The benefit of this approach is obvious: since information is not lost, you can always get it back if you need it later. Unfortunately this comes with a bunch of downsides that are not evident at the beginning, but become so over time.
I could get in detail about those, but Brandur summarizes it better than I could in Soft deletion probably isn’t worth it:
[…] soft deletion logic bleeds out into all parts of your code.
[…] foreign keys are effectively lost. […] A customer may be soft deleted with its
deleted_at
flag set, but we’re now back to being able to forget to do the same for its invoices. […] so you can be left with your customer being “deleted”, but its invoices still live.Pruning data is hard. […] a record can’t be removed without also making sure that all its dependencies are removed as well.
This matches my own experience very closely. Soft deletes expand across your codebase very quickly and is very easy to forget filtering those soft-deleted records (although some ORMs help with this). I also want to add a couple points to Brandur’s list:
- Performance. When the application grows you will have more and mored soft deleted content. This content still lives in the same tables as the non deleted content. It makes dumps bigger and slower. Indexes are heavier and affect query performance.
- Usefulness. In my experience having to recover deleted data is very rare and, if it has been soft-deleted for some time, it may not be even possible (newer things may already exist with the same name, or the may reference things that have been deleted for real).
Having a nice UX that allows users to undo deletions is a much better solution.
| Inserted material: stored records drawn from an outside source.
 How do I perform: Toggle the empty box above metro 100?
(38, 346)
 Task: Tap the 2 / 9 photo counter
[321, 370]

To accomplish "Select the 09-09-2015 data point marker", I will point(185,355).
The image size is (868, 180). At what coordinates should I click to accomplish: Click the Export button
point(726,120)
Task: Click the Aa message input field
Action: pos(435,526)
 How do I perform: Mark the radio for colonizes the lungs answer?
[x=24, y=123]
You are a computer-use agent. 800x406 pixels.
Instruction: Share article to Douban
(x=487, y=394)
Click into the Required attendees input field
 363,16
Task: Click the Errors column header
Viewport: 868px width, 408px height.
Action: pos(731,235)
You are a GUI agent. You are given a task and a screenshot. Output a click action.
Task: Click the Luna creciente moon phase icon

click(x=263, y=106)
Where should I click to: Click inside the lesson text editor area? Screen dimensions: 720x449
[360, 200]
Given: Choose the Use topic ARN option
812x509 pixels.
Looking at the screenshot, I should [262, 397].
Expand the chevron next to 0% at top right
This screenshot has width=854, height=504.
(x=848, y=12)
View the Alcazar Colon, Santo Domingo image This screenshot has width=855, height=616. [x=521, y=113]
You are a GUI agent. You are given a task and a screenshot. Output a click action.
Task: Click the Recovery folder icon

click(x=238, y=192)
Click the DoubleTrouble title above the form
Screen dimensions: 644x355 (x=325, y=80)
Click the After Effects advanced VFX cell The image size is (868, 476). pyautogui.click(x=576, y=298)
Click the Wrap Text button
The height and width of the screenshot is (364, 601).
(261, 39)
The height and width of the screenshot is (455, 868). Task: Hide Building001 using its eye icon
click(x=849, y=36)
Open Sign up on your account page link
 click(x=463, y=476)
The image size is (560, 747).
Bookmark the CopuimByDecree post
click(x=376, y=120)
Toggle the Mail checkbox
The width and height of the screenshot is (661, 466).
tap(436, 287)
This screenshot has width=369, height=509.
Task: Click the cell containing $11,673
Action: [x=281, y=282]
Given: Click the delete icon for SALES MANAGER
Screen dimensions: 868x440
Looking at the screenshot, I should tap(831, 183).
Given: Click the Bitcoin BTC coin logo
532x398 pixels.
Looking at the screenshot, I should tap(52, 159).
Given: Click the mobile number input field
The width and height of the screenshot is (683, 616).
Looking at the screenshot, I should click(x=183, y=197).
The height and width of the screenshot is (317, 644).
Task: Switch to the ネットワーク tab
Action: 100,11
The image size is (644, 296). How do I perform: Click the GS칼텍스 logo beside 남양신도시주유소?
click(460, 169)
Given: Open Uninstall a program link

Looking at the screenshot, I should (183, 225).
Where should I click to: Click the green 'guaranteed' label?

Thankfully Brandur himself proposes an alternative to soft deletion which he calls deleted_record_insert:
[…] a separate schemaless table that gets a full dump of deleted data, but which doesn’t interfere with mainline code (no need to include a deleted_at IS NULL predicate in every live query, no foreign key problems), and without the expectation that it’ll be used to undelete data
A few days ago Dan Schultzer wrote a great article that shows how to do this with Ecto.
His approach sets up the database triggers that Brandur proposed to record deletions into their own audit table. He then proceeds to write an Elixir function that sets the required context for the deletion. This allows us to record extra metadata such as who is deleting the data and why.
I really think that this is the most balanced solution for deleting data. You can still keep track of it (and maybe even recover it) but it is separate from your actual data, so you don’t need to remember setting the deleted_at is null
condition on every query.
Also, since the deleted data is backed up in a separate table, you can easily write recurrent tasks that clean it up after some time.